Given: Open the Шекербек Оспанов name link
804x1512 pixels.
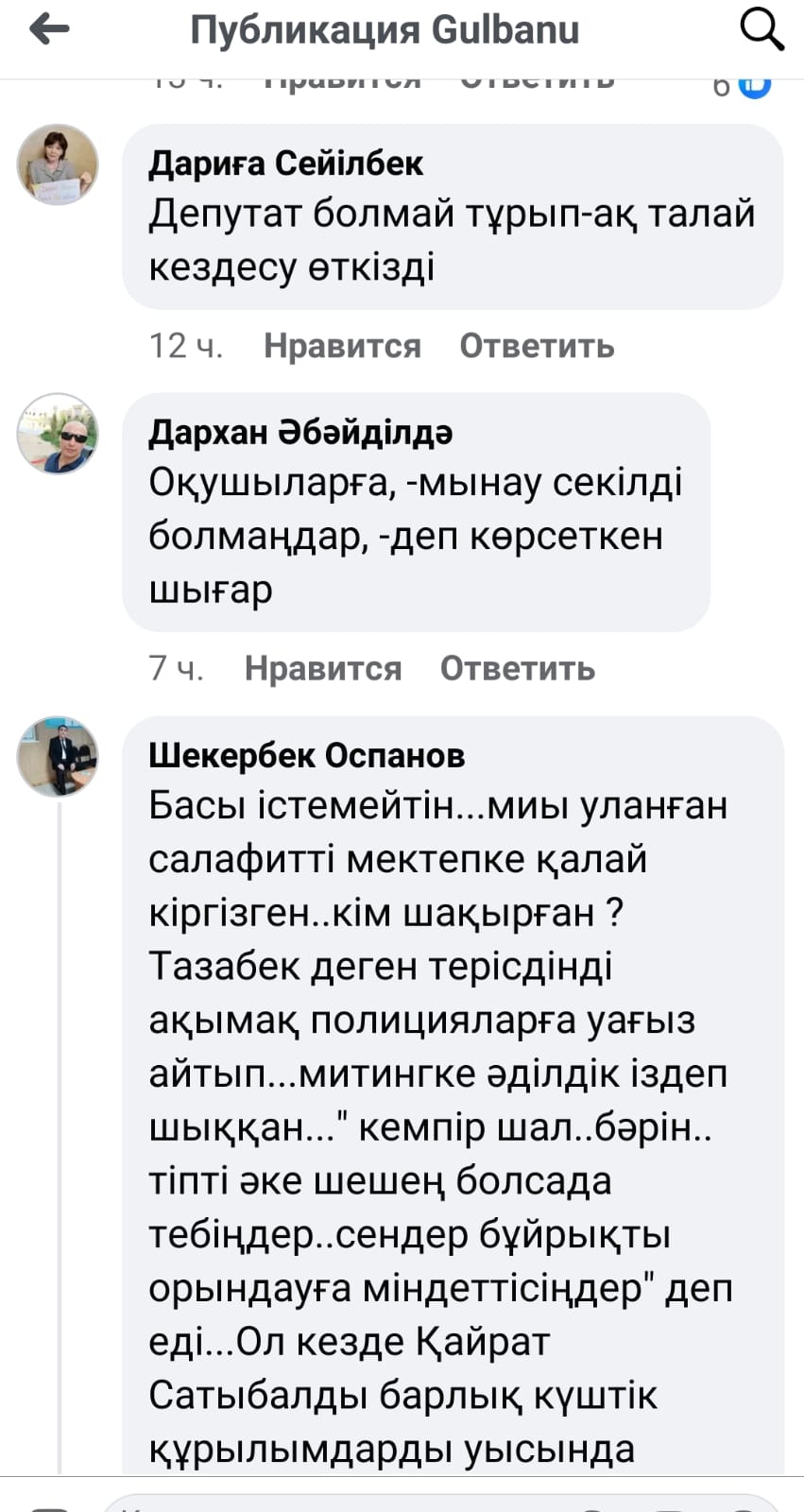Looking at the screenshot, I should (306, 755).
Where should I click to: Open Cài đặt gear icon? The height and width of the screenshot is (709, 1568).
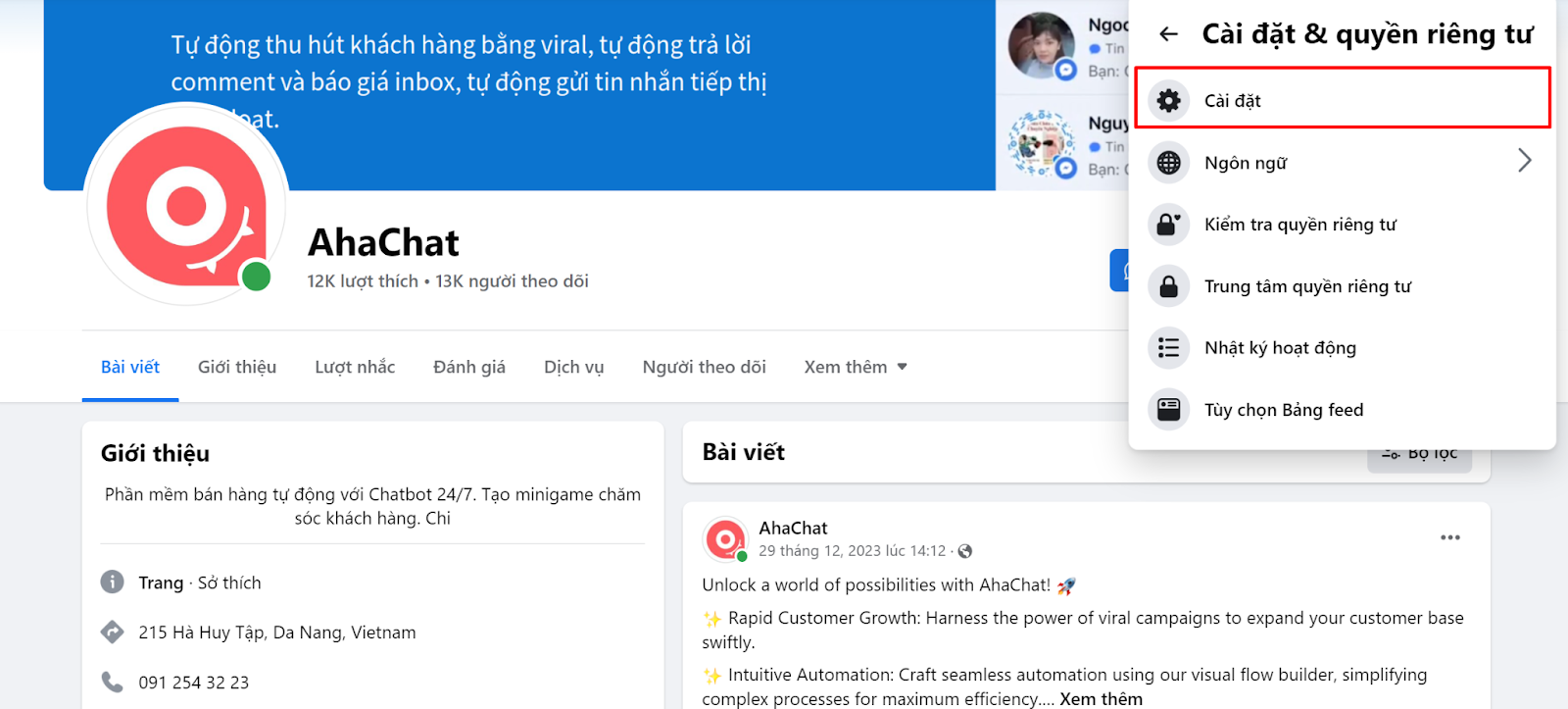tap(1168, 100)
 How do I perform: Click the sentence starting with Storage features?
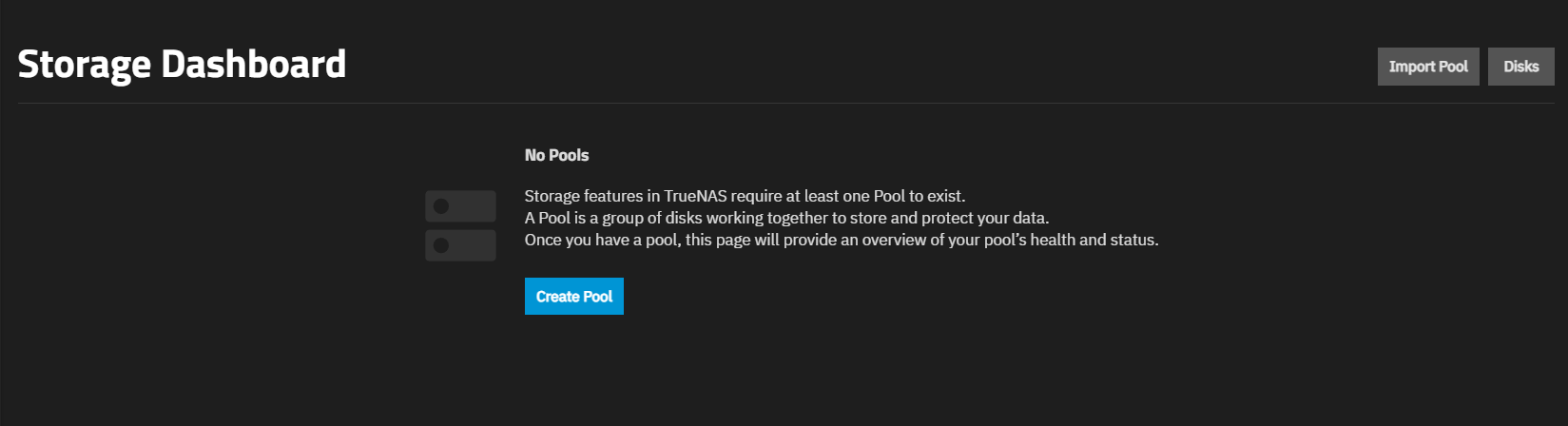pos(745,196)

---

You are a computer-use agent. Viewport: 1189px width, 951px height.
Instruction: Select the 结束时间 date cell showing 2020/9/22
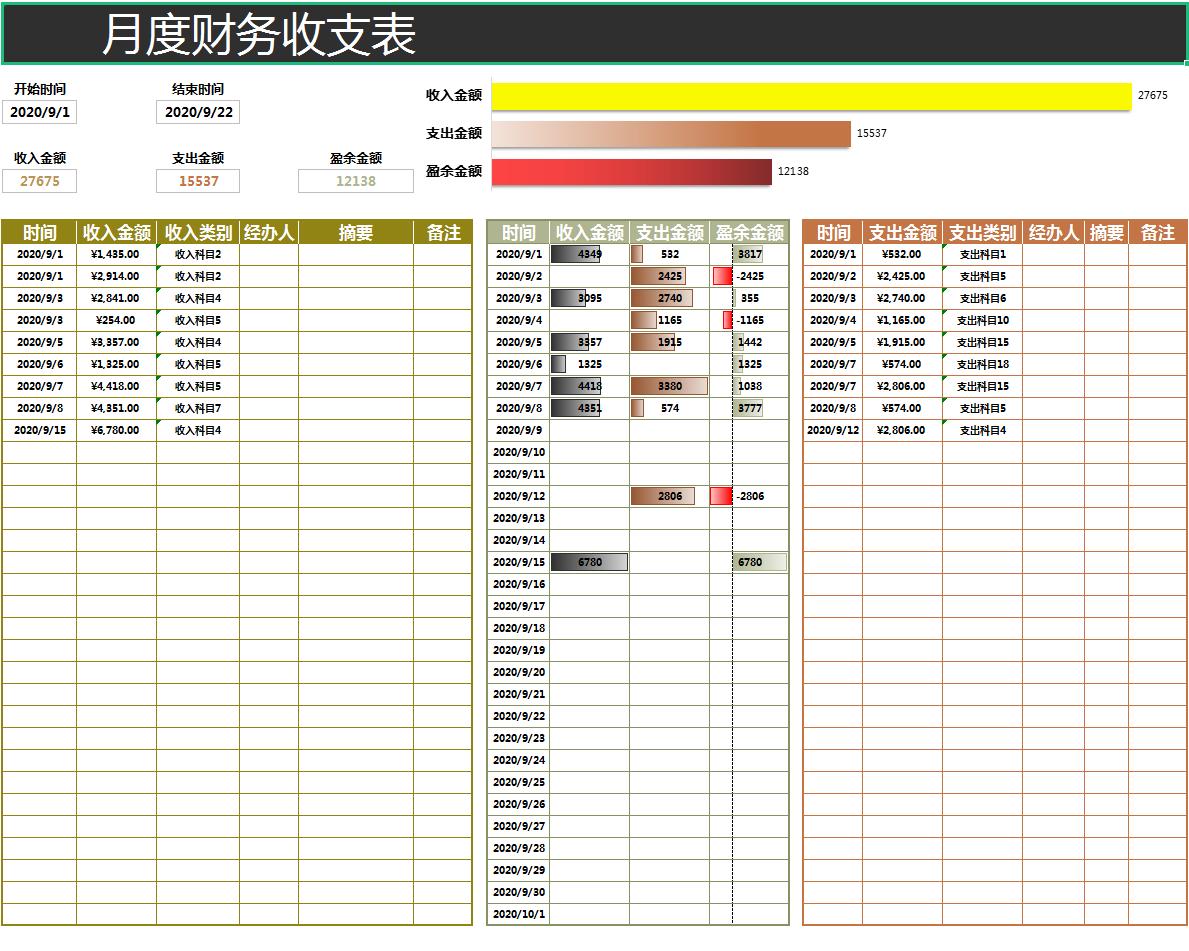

...

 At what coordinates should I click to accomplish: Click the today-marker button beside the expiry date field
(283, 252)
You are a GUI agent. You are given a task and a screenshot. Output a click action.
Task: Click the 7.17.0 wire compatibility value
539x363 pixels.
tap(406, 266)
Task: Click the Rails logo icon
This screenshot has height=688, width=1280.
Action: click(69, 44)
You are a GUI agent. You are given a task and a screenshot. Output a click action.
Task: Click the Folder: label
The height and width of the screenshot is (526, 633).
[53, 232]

__Task description__. Taking the entries above, write out exactly the lines starting with the line containing "Task: Click the 7.17.0" and going on through the line containing "Task: Click the Folder: label", both included, and nothing else.

__Result of this exercise__.
Task: Click the 7.17.0 wire compatibility value
539x363 pixels.
tap(406, 266)
Task: Click the Rails logo icon
This screenshot has height=688, width=1280.
Action: click(69, 44)
You are a GUI agent. You are given a task and a screenshot. Output a click action.
Task: Click the Folder: label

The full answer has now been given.